= Beginning of Section =

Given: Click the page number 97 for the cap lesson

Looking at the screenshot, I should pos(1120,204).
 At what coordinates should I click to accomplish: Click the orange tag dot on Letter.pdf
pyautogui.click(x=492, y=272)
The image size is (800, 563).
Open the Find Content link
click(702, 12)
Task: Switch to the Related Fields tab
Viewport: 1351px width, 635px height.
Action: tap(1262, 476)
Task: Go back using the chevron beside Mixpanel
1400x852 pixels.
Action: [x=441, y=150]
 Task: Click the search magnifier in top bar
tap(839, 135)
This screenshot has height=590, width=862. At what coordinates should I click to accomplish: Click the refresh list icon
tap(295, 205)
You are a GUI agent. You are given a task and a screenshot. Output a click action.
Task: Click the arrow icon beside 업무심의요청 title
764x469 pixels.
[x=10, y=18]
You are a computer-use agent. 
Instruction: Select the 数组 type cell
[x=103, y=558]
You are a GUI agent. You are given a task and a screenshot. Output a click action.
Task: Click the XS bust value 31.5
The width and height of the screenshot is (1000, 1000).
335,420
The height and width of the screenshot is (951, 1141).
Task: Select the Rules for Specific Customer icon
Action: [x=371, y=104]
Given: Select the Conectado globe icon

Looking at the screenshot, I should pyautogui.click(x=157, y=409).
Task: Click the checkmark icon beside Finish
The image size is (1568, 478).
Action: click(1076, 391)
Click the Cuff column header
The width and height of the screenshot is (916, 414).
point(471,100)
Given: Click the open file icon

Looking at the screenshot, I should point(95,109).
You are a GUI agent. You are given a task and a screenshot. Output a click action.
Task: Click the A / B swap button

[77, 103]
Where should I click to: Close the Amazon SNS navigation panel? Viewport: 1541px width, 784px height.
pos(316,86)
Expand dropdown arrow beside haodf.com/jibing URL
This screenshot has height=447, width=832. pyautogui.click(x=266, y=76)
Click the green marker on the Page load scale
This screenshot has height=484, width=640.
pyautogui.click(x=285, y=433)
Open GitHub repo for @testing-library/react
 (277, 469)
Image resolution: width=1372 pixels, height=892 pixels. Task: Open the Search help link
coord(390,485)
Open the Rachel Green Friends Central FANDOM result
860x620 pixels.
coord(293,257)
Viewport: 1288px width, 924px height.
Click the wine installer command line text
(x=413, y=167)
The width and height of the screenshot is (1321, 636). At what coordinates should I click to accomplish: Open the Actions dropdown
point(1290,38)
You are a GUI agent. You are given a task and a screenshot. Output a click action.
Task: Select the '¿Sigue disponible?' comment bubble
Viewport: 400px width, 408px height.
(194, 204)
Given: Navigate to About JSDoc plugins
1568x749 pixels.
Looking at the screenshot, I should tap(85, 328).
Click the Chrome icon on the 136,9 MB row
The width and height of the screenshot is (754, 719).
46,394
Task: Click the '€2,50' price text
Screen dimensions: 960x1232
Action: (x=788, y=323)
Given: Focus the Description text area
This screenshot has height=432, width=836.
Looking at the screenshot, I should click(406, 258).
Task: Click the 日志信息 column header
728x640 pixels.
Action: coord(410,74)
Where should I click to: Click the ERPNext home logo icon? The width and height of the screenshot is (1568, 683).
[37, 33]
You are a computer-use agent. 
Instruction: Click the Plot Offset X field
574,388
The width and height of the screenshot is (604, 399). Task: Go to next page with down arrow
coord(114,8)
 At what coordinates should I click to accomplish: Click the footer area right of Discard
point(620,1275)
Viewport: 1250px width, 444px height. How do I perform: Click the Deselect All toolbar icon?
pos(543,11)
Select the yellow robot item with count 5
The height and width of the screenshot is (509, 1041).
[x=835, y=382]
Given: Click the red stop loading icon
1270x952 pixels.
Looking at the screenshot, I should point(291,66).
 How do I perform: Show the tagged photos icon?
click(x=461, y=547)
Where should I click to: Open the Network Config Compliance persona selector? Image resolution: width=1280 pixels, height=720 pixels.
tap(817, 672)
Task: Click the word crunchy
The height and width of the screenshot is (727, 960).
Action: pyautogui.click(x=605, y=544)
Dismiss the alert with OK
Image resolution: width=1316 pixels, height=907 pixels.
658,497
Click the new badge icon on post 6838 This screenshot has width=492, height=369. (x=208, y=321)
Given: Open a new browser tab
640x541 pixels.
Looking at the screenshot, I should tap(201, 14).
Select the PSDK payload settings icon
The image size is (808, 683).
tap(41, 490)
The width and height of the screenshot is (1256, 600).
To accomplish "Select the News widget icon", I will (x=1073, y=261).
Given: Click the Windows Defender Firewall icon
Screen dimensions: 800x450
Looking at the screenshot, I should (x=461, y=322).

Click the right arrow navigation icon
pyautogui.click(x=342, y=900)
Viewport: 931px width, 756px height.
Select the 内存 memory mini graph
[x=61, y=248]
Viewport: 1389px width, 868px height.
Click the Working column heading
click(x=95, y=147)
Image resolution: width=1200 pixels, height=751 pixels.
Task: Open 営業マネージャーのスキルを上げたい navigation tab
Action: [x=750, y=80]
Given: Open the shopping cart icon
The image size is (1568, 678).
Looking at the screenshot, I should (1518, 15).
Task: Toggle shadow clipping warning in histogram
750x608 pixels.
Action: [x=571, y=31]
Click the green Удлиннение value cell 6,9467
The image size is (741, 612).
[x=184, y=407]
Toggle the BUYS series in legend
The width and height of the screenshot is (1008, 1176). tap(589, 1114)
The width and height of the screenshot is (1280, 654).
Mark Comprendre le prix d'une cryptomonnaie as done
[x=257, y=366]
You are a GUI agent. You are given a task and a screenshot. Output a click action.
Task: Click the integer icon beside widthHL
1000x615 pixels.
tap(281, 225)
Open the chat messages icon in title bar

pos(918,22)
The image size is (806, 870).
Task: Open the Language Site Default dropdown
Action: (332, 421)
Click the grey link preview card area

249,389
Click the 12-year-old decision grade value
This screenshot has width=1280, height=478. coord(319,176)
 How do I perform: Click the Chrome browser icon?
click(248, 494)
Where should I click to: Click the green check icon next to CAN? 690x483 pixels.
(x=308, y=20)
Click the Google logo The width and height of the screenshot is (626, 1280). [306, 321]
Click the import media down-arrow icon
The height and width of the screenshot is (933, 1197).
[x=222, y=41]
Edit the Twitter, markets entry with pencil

= End of Section =

▶ [Requirement]: Output the full listing. Match it exactly.

▶ [Solution for this task]:
Given: Click the page number 97 for the cap lesson

Looking at the screenshot, I should pos(1120,204).
 At what coordinates should I click to accomplish: Click the orange tag dot on Letter.pdf
pyautogui.click(x=492, y=272)
The image size is (800, 563).
Open the Find Content link
click(702, 12)
Task: Switch to the Related Fields tab
Viewport: 1351px width, 635px height.
Action: tap(1262, 476)
Task: Go back using the chevron beside Mixpanel
1400x852 pixels.
Action: [x=441, y=150]
 Task: Click the search magnifier in top bar
tap(839, 135)
This screenshot has height=590, width=862. At what coordinates should I click to accomplish: Click the refresh list icon
tap(295, 205)
You are a GUI agent. You are given a task and a screenshot. Output a click action.
Task: Click the arrow icon beside 업무심의요청 title
764x469 pixels.
[x=10, y=18]
You are a computer-use agent. 
Instruction: Select the 数组 type cell
[x=103, y=558]
You are a GUI agent. You are given a task and a screenshot. Output a click action.
Task: Click the XS bust value 31.5
The width and height of the screenshot is (1000, 1000).
335,420
The height and width of the screenshot is (951, 1141).
Task: Select the Rules for Specific Customer icon
Action: [x=371, y=104]
Given: Select the Conectado globe icon

Looking at the screenshot, I should pyautogui.click(x=157, y=409).
Task: Click the checkmark icon beside Finish
The image size is (1568, 478).
Action: click(1076, 391)
Click the Cuff column header
The width and height of the screenshot is (916, 414).
point(471,100)
Given: Click the open file icon

Looking at the screenshot, I should point(95,109).
You are a GUI agent. You are given a task and a screenshot. Output a click action.
Task: Click the A / B swap button

[77, 103]
Where should I click to: Close the Amazon SNS navigation panel? Viewport: 1541px width, 784px height.
pos(316,86)
Expand dropdown arrow beside haodf.com/jibing URL
This screenshot has height=447, width=832. pyautogui.click(x=266, y=76)
Click the green marker on the Page load scale
This screenshot has height=484, width=640.
pyautogui.click(x=285, y=433)
Open GitHub repo for @testing-library/react
 (277, 469)
Image resolution: width=1372 pixels, height=892 pixels. Task: Open the Search help link
coord(390,485)
Open the Rachel Green Friends Central FANDOM result
860x620 pixels.
coord(293,257)
Viewport: 1288px width, 924px height.
Click the wine installer command line text
(x=413, y=167)
The width and height of the screenshot is (1321, 636). At what coordinates should I click to accomplish: Open the Actions dropdown
point(1290,38)
You are a GUI agent. You are given a task and a screenshot. Output a click action.
Task: Select the '¿Sigue disponible?' comment bubble
Viewport: 400px width, 408px height.
(194, 204)
Given: Navigate to About JSDoc plugins
1568x749 pixels.
Looking at the screenshot, I should tap(85, 328).
Click the Chrome icon on the 136,9 MB row
The width and height of the screenshot is (754, 719).
46,394
Task: Click the '€2,50' price text
Screen dimensions: 960x1232
Action: (x=788, y=323)
Given: Focus the Description text area
This screenshot has height=432, width=836.
Looking at the screenshot, I should click(406, 258).
Task: Click the 日志信息 column header
728x640 pixels.
Action: coord(410,74)
Where should I click to: Click the ERPNext home logo icon? The width and height of the screenshot is (1568, 683).
[37, 33]
You are a computer-use agent. 
Instruction: Click the Plot Offset X field
574,388
The width and height of the screenshot is (604, 399). Task: Go to next page with down arrow
coord(114,8)
 At what coordinates should I click to accomplish: Click the footer area right of Discard
point(620,1275)
Viewport: 1250px width, 444px height. How do I perform: Click the Deselect All toolbar icon?
pos(543,11)
Select the yellow robot item with count 5
The height and width of the screenshot is (509, 1041).
[x=835, y=382]
Given: Click the red stop loading icon
1270x952 pixels.
Looking at the screenshot, I should point(291,66).
 How do I perform: Show the tagged photos icon?
click(x=461, y=547)
Where should I click to: Open the Network Config Compliance persona selector? Image resolution: width=1280 pixels, height=720 pixels.
tap(817, 672)
Task: Click the word crunchy
The height and width of the screenshot is (727, 960).
Action: pyautogui.click(x=605, y=544)
Dismiss the alert with OK
Image resolution: width=1316 pixels, height=907 pixels.
658,497
Click the new badge icon on post 6838 This screenshot has width=492, height=369. (x=208, y=321)
Given: Open a new browser tab
640x541 pixels.
Looking at the screenshot, I should tap(201, 14).
Select the PSDK payload settings icon
The image size is (808, 683).
tap(41, 490)
The width and height of the screenshot is (1256, 600).
To accomplish "Select the News widget icon", I will (x=1073, y=261).
Given: Click the Windows Defender Firewall icon
Screen dimensions: 800x450
Looking at the screenshot, I should (x=461, y=322).

Click the right arrow navigation icon
pyautogui.click(x=342, y=900)
Viewport: 931px width, 756px height.
Select the 内存 memory mini graph
[x=61, y=248]
Viewport: 1389px width, 868px height.
Click the Working column heading
click(x=95, y=147)
Image resolution: width=1200 pixels, height=751 pixels.
Task: Open 営業マネージャーのスキルを上げたい navigation tab
Action: [x=750, y=80]
Given: Open the shopping cart icon
The image size is (1568, 678).
Looking at the screenshot, I should (1518, 15).
Task: Toggle shadow clipping warning in histogram
750x608 pixels.
Action: [x=571, y=31]
Click the green Удлиннение value cell 6,9467
The image size is (741, 612).
[x=184, y=407]
Toggle the BUYS series in legend
The width and height of the screenshot is (1008, 1176). tap(589, 1114)
The width and height of the screenshot is (1280, 654).
Mark Comprendre le prix d'une cryptomonnaie as done
[x=257, y=366]
You are a GUI agent. You are given a task and a screenshot. Output a click action.
Task: Click the integer icon beside widthHL
1000x615 pixels.
tap(281, 225)
Open the chat messages icon in title bar

pos(918,22)
The image size is (806, 870).
Task: Open the Language Site Default dropdown
Action: (332, 421)
Click the grey link preview card area

249,389
Click the 12-year-old decision grade value
This screenshot has width=1280, height=478. coord(319,176)
 How do I perform: Click the Chrome browser icon?
click(248, 494)
Where should I click to: Click the green check icon next to CAN? 690x483 pixels.
(x=308, y=20)
Click the Google logo The width and height of the screenshot is (626, 1280). [306, 321]
Click the import media down-arrow icon
The height and width of the screenshot is (933, 1197).
[x=222, y=41]
Edit the Twitter, markets entry with pencil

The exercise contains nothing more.